[Try it]: Please return exactly the line that contains "The image size is (1061, 241)." and every line after it, through the last line of the records below, with no pictures.

[Raw data]:
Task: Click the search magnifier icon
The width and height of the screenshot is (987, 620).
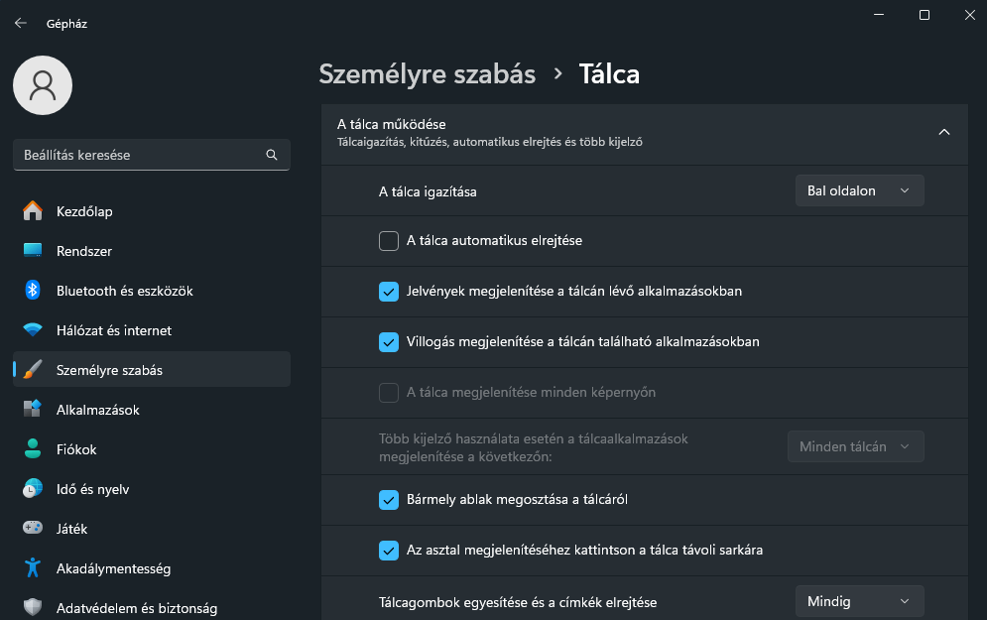Action: click(272, 155)
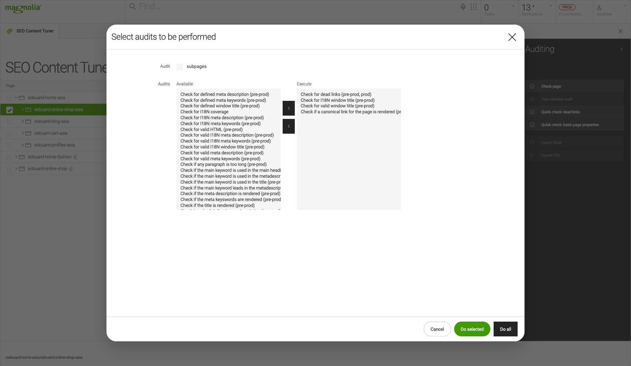Click Cancel to dismiss audit dialog
The height and width of the screenshot is (366, 631).
pyautogui.click(x=437, y=329)
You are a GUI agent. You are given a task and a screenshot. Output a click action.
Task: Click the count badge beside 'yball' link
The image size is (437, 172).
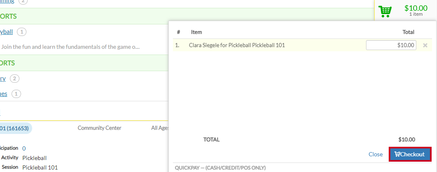coord(22,32)
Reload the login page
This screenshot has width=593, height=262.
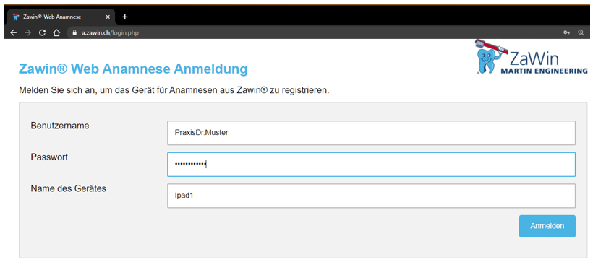point(42,33)
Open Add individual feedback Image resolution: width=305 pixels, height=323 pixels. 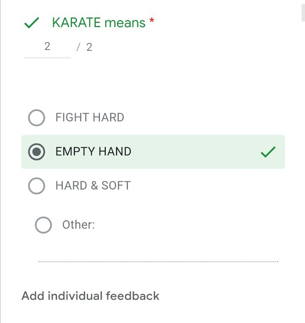pos(90,295)
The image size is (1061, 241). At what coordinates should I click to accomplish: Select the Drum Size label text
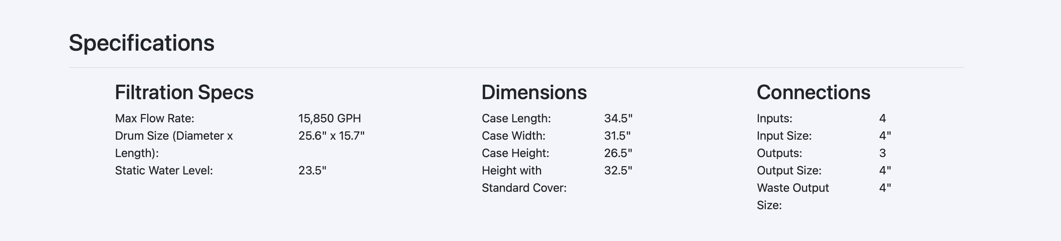pos(174,144)
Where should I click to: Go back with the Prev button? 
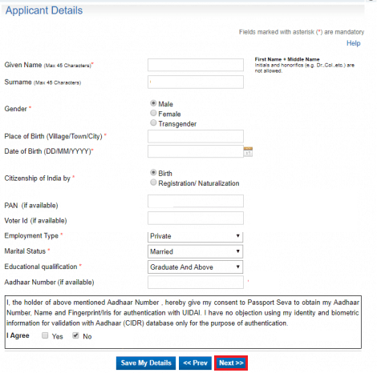195,363
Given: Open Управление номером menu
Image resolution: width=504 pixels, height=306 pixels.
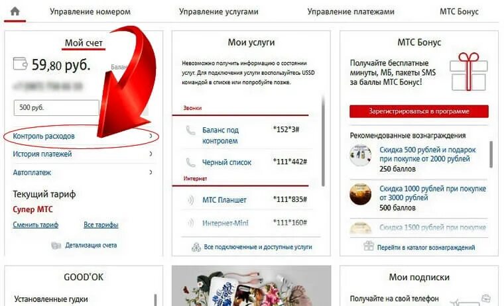Looking at the screenshot, I should tap(90, 11).
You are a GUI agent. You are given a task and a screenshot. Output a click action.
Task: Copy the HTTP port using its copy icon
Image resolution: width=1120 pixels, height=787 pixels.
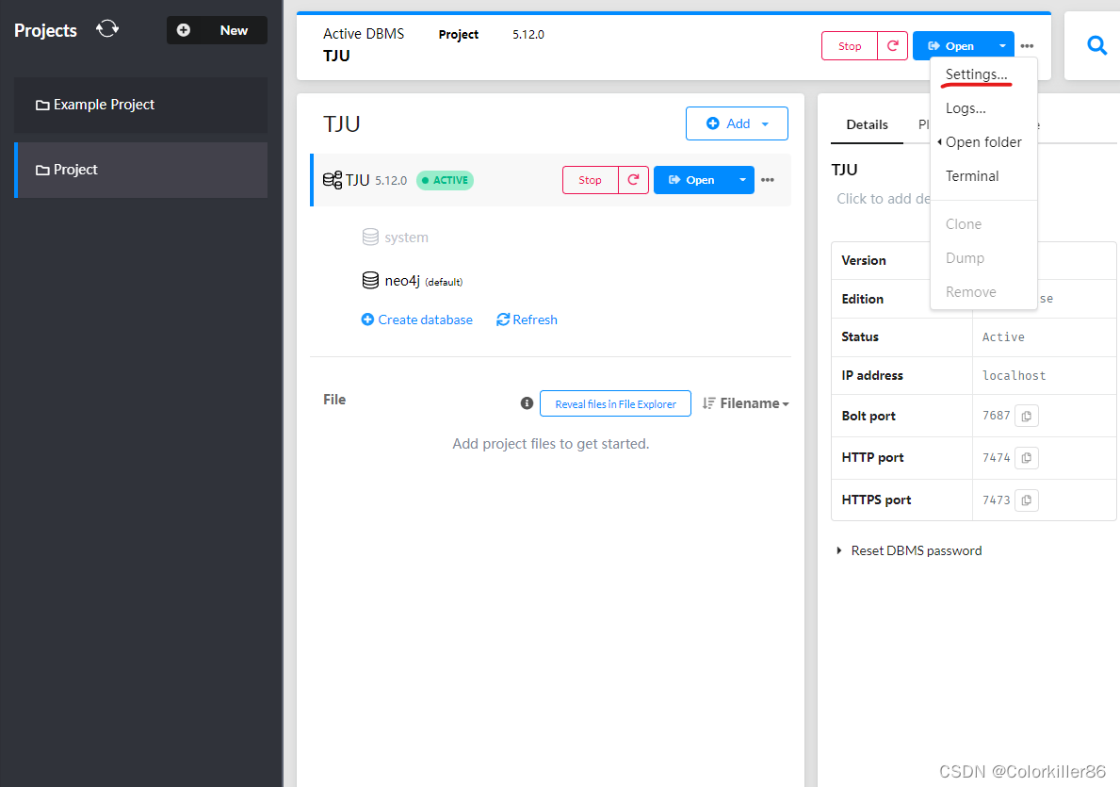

[Answer below]:
The image size is (1061, 241). At what coordinates should I click to accomplish: Select the Drum Size label text
pos(174,144)
Where should I click to: Go back with the Prev button? 
195,363
Given: Open Управление номером menu
Image resolution: width=504 pixels, height=306 pixels.
Looking at the screenshot, I should tap(90, 11).
You are a GUI agent. You are given a task and a screenshot. Output a click action.
Task: Copy the HTTP port using its copy icon
Image resolution: width=1120 pixels, height=787 pixels.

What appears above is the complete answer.